> Directions for this task
Print nothing but the lines below starting at the line that holds "This screenshot has height=487, width=1217." and ending at the line that holds "Given: Switch to the Insert (插入) ribbon tab", including both, each exactly as written.

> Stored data
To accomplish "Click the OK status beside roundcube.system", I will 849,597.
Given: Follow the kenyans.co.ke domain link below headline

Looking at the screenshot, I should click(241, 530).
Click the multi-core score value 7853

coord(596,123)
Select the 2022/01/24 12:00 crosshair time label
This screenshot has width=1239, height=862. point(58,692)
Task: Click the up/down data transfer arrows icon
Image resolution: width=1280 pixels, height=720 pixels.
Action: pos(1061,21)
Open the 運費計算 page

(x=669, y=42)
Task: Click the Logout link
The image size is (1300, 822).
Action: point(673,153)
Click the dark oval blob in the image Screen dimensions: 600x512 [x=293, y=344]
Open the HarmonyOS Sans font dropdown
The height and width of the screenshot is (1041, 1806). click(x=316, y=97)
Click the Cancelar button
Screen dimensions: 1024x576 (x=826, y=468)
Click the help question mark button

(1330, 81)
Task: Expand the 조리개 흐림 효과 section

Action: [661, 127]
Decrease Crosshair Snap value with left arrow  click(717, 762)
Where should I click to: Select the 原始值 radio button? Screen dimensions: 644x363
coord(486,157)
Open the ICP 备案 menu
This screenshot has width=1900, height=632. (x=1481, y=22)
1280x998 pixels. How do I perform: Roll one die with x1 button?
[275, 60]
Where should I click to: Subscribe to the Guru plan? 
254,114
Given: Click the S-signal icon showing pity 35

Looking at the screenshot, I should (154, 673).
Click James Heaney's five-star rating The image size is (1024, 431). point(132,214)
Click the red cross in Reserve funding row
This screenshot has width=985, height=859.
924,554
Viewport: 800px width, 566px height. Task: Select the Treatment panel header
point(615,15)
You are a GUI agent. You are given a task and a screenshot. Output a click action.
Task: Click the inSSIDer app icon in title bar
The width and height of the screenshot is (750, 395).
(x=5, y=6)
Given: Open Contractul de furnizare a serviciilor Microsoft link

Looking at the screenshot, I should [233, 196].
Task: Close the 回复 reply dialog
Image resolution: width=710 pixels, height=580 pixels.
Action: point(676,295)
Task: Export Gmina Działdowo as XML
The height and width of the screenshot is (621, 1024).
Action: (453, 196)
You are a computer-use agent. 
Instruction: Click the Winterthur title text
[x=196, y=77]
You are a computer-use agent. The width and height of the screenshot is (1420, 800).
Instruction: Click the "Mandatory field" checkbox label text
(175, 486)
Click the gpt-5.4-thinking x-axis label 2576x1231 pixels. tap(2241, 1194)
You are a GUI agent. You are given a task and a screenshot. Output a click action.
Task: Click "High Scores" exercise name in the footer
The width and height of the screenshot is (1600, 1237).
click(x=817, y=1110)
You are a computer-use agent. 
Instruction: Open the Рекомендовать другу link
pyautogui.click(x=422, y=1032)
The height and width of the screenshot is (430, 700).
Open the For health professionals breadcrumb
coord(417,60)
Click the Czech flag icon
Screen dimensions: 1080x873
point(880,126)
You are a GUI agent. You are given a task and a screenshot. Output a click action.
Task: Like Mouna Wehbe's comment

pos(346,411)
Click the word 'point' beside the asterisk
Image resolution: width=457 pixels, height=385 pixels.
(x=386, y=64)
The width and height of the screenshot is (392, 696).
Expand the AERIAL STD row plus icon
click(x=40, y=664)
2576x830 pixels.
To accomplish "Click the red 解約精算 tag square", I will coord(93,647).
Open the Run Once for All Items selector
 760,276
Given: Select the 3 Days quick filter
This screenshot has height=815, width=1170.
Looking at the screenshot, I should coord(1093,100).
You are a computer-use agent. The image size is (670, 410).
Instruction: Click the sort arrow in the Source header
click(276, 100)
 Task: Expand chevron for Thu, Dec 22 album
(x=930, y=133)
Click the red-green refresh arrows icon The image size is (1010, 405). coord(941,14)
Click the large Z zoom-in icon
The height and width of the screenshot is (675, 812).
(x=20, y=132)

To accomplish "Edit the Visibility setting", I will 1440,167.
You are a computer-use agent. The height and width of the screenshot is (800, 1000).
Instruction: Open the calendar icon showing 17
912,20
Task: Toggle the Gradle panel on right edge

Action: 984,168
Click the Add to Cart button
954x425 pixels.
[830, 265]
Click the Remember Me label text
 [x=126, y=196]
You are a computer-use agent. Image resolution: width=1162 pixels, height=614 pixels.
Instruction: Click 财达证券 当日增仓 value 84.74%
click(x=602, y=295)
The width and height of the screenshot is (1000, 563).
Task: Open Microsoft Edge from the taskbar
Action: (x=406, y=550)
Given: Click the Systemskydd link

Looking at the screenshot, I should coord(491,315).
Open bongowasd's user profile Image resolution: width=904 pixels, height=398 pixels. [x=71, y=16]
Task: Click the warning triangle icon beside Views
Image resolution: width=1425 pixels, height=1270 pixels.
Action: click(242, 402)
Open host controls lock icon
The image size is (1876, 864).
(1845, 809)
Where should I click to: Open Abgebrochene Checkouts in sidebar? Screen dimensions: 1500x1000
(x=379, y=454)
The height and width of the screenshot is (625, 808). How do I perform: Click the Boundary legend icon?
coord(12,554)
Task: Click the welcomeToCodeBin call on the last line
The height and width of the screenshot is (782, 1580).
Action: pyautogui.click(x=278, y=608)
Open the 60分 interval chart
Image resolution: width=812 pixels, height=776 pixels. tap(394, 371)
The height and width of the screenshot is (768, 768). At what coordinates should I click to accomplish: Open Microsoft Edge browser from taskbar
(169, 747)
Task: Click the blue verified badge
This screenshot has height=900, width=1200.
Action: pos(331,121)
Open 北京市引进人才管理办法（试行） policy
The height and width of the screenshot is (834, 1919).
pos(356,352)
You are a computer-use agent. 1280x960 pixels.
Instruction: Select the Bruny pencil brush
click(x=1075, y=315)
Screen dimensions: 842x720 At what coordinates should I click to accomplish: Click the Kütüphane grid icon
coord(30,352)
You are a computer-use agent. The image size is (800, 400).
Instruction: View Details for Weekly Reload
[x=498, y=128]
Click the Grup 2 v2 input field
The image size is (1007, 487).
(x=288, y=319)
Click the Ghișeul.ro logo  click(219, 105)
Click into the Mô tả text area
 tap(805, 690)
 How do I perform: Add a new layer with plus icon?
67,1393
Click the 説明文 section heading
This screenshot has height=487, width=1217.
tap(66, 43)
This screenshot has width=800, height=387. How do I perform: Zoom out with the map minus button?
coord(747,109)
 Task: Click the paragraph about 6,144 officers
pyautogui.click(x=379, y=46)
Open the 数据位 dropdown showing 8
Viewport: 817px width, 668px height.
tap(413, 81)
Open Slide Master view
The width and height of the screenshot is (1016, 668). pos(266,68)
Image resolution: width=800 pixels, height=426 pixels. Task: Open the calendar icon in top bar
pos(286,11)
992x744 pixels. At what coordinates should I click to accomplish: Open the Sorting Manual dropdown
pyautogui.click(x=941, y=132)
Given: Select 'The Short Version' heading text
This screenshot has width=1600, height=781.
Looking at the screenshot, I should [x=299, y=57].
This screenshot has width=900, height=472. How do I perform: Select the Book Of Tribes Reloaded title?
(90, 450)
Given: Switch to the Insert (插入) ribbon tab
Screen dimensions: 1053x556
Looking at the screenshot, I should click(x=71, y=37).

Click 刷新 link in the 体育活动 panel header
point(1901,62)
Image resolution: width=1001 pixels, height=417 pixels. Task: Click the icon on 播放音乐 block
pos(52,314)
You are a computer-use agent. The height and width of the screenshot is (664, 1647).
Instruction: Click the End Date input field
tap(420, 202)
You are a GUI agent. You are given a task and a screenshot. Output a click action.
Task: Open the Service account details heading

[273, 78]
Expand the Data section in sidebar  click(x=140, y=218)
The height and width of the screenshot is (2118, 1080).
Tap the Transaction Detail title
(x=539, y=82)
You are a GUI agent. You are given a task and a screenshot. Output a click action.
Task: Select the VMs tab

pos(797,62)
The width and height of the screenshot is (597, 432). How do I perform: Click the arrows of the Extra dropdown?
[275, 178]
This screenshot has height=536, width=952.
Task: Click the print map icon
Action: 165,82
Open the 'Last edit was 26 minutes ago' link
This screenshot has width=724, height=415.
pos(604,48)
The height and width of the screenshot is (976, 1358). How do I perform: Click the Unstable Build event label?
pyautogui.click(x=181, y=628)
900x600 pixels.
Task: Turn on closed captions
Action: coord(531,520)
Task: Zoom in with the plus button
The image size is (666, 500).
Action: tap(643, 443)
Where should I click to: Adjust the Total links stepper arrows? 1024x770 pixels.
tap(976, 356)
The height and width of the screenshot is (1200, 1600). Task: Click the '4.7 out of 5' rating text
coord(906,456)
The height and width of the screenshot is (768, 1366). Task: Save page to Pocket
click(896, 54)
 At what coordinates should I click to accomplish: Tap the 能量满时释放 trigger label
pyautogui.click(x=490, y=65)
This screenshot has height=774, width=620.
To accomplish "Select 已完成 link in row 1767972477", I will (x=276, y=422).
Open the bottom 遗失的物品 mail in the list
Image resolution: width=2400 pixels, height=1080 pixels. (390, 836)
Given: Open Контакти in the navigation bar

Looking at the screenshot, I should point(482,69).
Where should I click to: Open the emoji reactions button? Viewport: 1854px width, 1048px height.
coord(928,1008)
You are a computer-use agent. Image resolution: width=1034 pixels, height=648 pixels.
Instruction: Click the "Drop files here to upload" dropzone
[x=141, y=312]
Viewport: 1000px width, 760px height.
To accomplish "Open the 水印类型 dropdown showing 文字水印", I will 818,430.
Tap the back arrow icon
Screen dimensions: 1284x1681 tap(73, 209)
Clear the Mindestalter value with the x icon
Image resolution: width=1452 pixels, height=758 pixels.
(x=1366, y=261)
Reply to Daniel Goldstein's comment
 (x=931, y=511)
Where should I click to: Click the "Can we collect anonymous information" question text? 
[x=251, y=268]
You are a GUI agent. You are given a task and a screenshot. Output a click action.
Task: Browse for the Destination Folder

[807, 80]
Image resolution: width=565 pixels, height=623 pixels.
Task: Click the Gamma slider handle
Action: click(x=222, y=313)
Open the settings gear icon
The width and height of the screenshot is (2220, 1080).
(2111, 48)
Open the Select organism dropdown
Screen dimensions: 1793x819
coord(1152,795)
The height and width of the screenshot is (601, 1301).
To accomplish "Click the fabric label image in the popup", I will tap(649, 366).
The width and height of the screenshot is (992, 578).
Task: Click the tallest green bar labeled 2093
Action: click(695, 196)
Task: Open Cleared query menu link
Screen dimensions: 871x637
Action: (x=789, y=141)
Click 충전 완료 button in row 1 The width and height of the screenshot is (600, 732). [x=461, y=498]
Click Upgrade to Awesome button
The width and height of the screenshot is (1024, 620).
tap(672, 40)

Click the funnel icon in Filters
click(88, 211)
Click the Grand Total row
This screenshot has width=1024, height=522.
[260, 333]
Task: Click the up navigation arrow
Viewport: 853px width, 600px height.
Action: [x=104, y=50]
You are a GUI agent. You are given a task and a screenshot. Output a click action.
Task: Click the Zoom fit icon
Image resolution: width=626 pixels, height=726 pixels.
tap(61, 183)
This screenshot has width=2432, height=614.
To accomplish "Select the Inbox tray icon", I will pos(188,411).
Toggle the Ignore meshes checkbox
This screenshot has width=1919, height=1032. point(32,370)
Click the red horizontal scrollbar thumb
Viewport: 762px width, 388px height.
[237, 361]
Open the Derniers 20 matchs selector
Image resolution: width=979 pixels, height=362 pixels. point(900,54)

> Answer for the task
This screenshot has height=487, width=1217.
tap(66, 43)
This screenshot has width=800, height=387. How do I perform: Zoom out with the map minus button?
coord(747,109)
 Task: Click the paragraph about 6,144 officers
pyautogui.click(x=379, y=46)
Open the 数据位 dropdown showing 8
Viewport: 817px width, 668px height.
tap(413, 81)
Open Slide Master view
The width and height of the screenshot is (1016, 668). pos(266,68)
Image resolution: width=800 pixels, height=426 pixels. Task: Open the calendar icon in top bar
pos(286,11)
992x744 pixels. At what coordinates should I click to accomplish: Open the Sorting Manual dropdown
pyautogui.click(x=941, y=132)
Given: Select 'The Short Version' heading text
This screenshot has width=1600, height=781.
Looking at the screenshot, I should [x=299, y=57].
This screenshot has width=900, height=472. How do I perform: Select the Book Of Tribes Reloaded title?
(90, 450)
Given: Switch to the Insert (插入) ribbon tab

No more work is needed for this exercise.